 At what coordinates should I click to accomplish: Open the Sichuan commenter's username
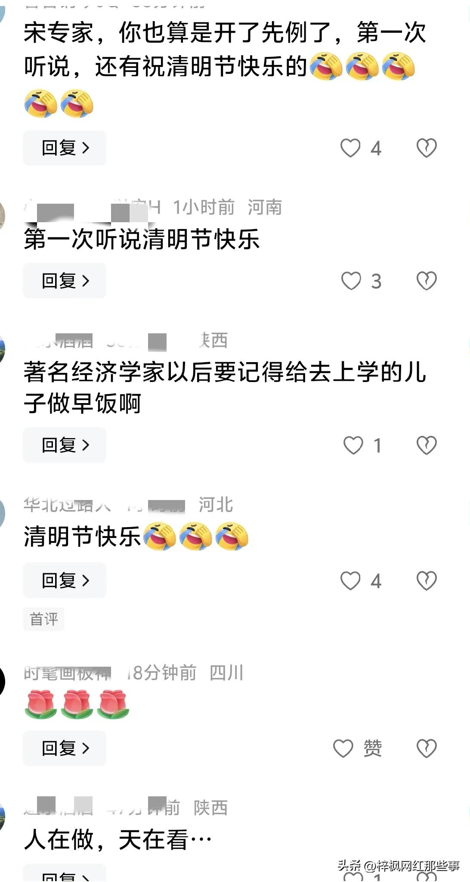point(67,673)
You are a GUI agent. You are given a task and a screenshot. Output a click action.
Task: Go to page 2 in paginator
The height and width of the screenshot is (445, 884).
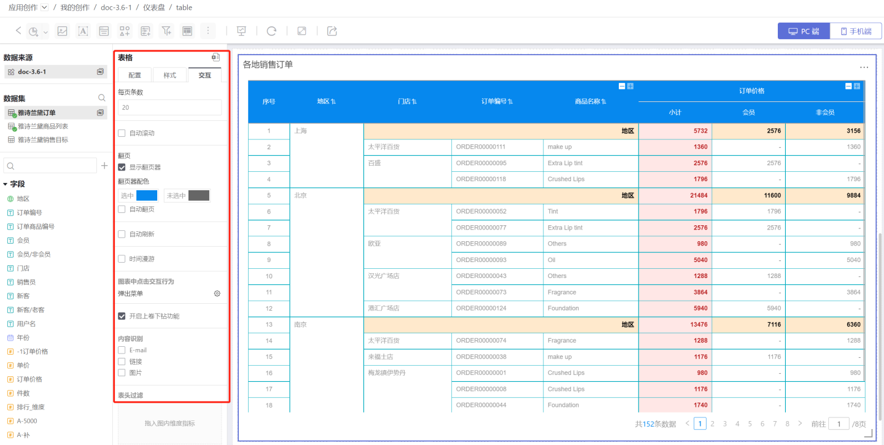(713, 424)
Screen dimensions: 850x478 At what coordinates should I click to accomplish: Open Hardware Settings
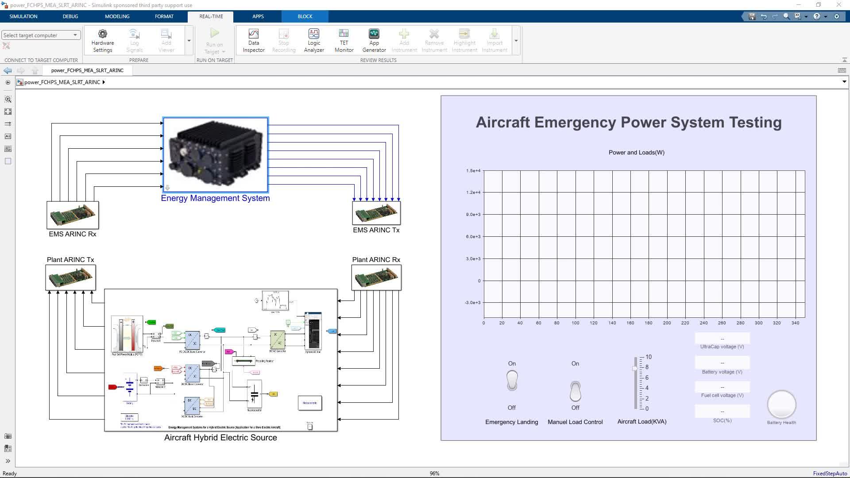(102, 40)
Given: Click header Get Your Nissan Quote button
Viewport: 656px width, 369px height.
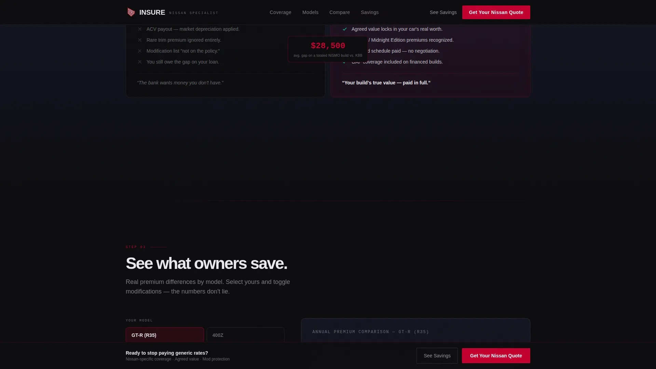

== == ==

▶ [Problem to solve]: Could you rewrite the rows from the line holding "You are a GUI" through the end of the rows, inclusive, with "screenshot" replaced by "screen image" and nothing else changed, leaving the pictures out?

▶ [Reply]:
You are a GUI agent. You are given a task and a screen image. Output a click action.
Task: Go to page 2 in paginator
The height and width of the screen image is (445, 884).
(713, 424)
Screen dimensions: 850x478 At what coordinates should I click to accomplish: Open Hardware Settings
(102, 40)
Given: Click header Get Your Nissan Quote button
Viewport: 656px width, 369px height.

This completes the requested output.